Ando sentindo falta de coisas menos objetivas, entretanto. Menos embasadas em números, menos argumentativas; mais reflexivas e pessoais. Algo que não tente capturar outro algo como esse algo é, mas sim como o escritor/escritora vê esse algo. Uma interpretação da realidade, trazendo associações diferentes e desenvolvimentos diferentes e todas aquelas coisas que fazem um texto evoluir até um determinado ponto onde o leitor compreenda aquele ponto de vista mesmo que construído sobre lógicas muito particulares.  Que não seja apenas útil, ou necessariamente útil, mas que ao menos provoque algum tipo de reação – diversão, iluminação, catarse etc. Frequentemente alguém consegue pegar esse grande fuzil de precisão que é a escrita e acertar em cheio na definição de determinado objeto/pessoa/local, e ler esse tipo de coisa sempre provoca aquele sorriso involuntário e redecora a sala de estar do nosso cérebro para que a gente consigo incorporar esse tipo de reflexão.

Ainda lembro o quanto Nick Horby parecia estar me descrevendo ao falar de futebol em Febre de Bola. Ou como Borges usou um simples brioche para falar de Paris em Atlas, o maior conjunto de relatos de viagens desde que o universo era uma bolinha anti-stress de energia e decidiu explodir.
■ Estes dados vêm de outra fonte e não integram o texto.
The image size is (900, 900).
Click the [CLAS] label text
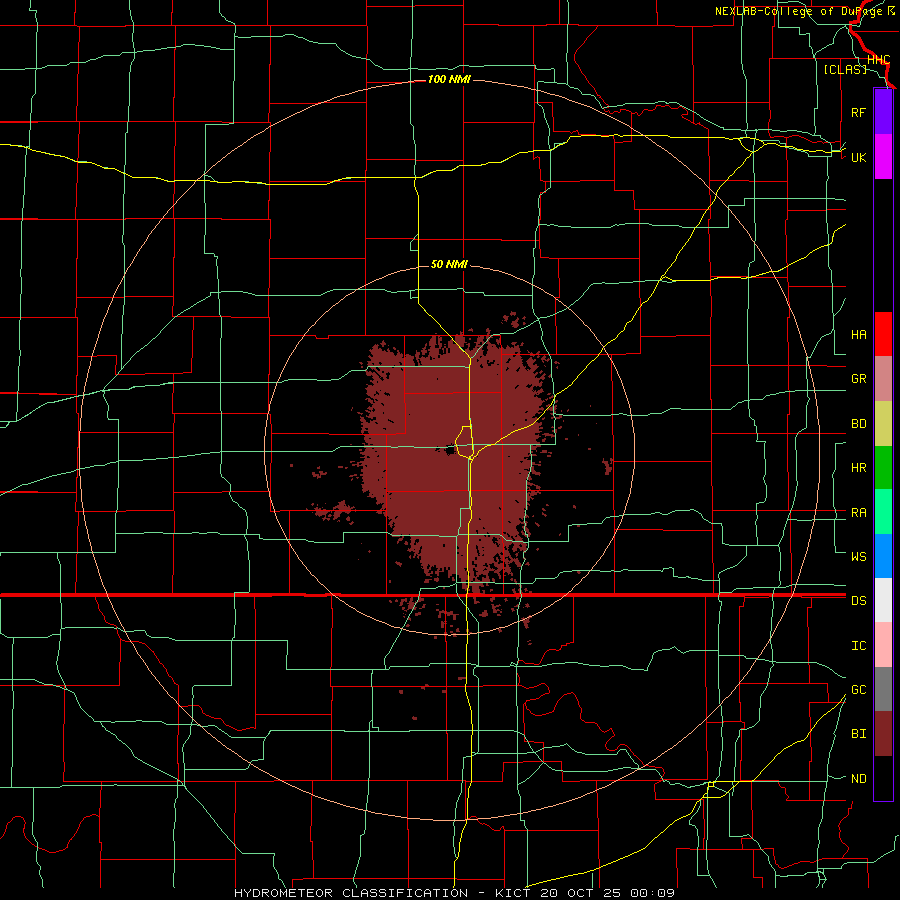(845, 70)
Claro, não espero que a cada megabyte caminhado apareça um Hornby e muito menos um Borges, mas mesmo textos menos ambiciosos podem se tornar incrivelmente particulares e envolventes – já falei aqui sobre o artigo que contempla um adulto aprendendo a dirigir, e este Leite Moça é melhor que Nutella despeja verdades sem piedade nenhuma. Eu mesmo tentei fazer algo do gênero falando sobre Paris, embora com uma taxa de sucesso incrivelmente inferior.

Porque sites de viagens que postam as dicas, os atalhos, os jeitinhos, as informações etc são incrivelmente úteis. Mas, gostando ou não, realizar uma odisseia para conseguir atravessar a rótulo e chegar ao Arco do Triunfo me deu uma história.